The SHARP neutronics module, PROTEUS, includes neutron and gamma transport solvers, cross-section processing tools, and tools for depletion and fuel cycle analysis. Efforts in the second quarter focused on three major priorities: multi-physics integration, intermediate-fidelity tool development, and demonstrations of applicability. Integration of the second-order, discrete ordinates (Sn method) solver of PROTEUS with the latest version of the MOAB framework (which represents and evaluates mesh data) was initiated to enable its use for multi-physics analysis. With these updates, PROTEUS can obtain the mesh specification from the MOAB framework and store its data on the MOAB mesh representation so that MOAB can manage the various meshes used by the physics modules. The intermediate-fidelity PROTEUS-2D1D module will represent power distributions and local reaction rates reduced computational cost in comparison to fully 3D methods. The equations to be solved have been formulated and are being implemented using components of the existing PROTEUS-UNIC module (to accelerate development).
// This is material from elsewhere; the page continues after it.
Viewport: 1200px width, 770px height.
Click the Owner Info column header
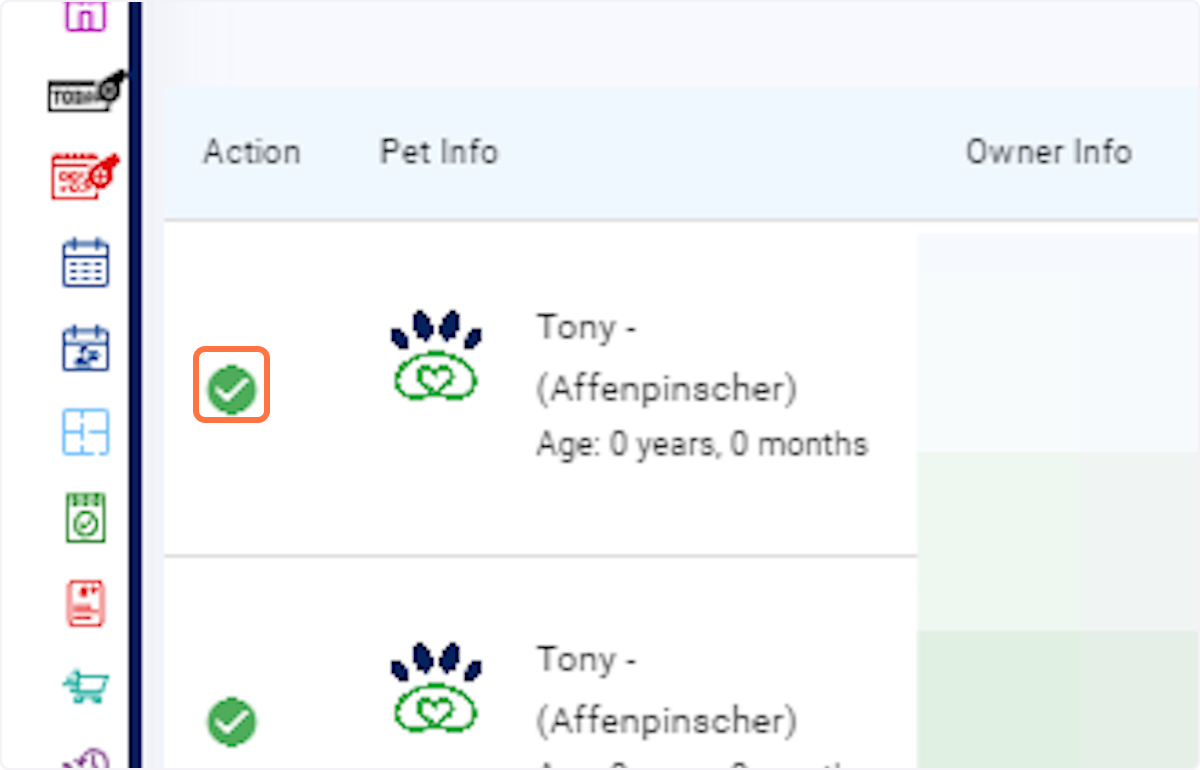pyautogui.click(x=1048, y=151)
Application of the code set to advanced reactor types continued, currently in support of upgrades to INL’s Advanced Test Reactor (ATR). The ATR’s complex serpentine plate-fuel geometry (Fig. 2) presents a particularly challenging problem to analysts.
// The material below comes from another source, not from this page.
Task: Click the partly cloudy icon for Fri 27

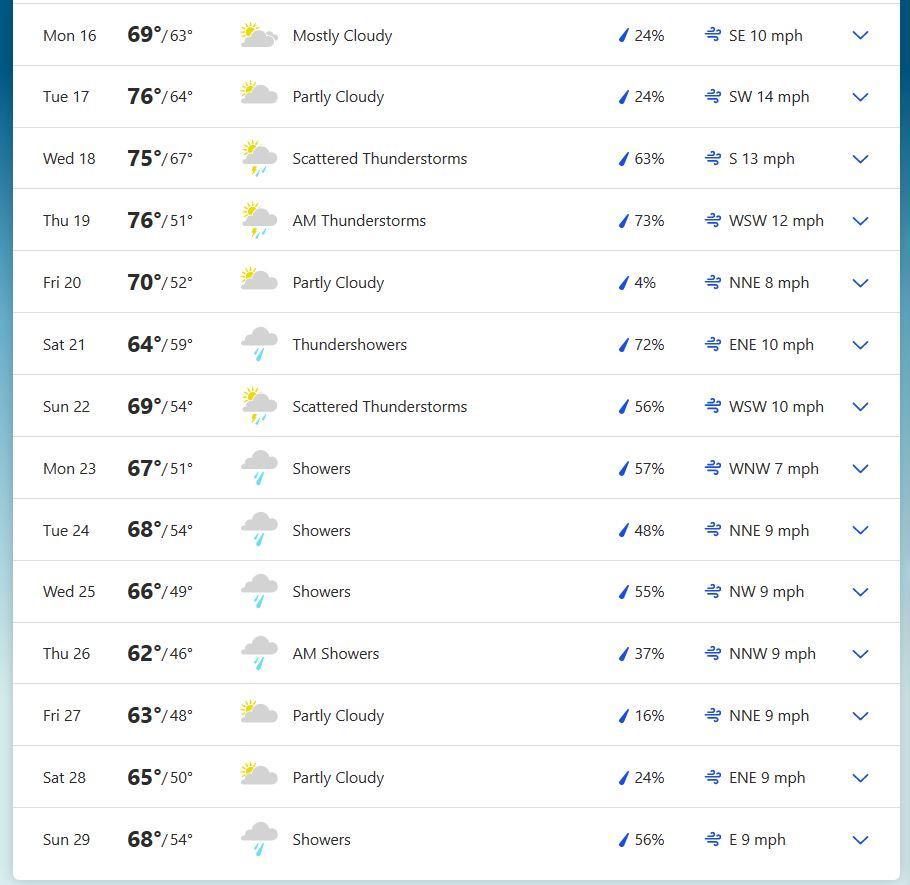Action: coord(259,715)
Nek5000, SHARP’s thermal fluids module, provides solvers for multi-dimensional heat transfer and fluid dynamics. In the second quarter, an updated pressure solver was released, multi-physics integration capabilities were restored to the code, and initial benchmark analyses of the Russian SIBIRIA experiment were completed. The new pressure solver contains a spectral element multigrid pre-conditioner that supports the Pn-Pn formulation, which has become the discretization method of choice for large eddy simulation. This pre-conditioner significantly reduces iterations and run time compared to the previous pre-conditioner: the pressure solver is 2.5 times faster, and the overall module is 1.5 times faster. For some simulations of complex geometry, such as the detailed wire-wrapped sodium fast reactor (SFR) fuel assembly, the new solver makes the difference between solvability and intractability. Nek5000 has been re-integrated with the MOAB framework.
The updated Nek5000 module was used to perform initial simulations of experiments carried out in the Russian SIBIRIA facility have been completed (Fig. 3). In the experiments, local shear stresses were measured in a fluid flowing within a narrow annulus with and without partial blockage. The detailed stress measurements provide an important dataset for future validation efforts.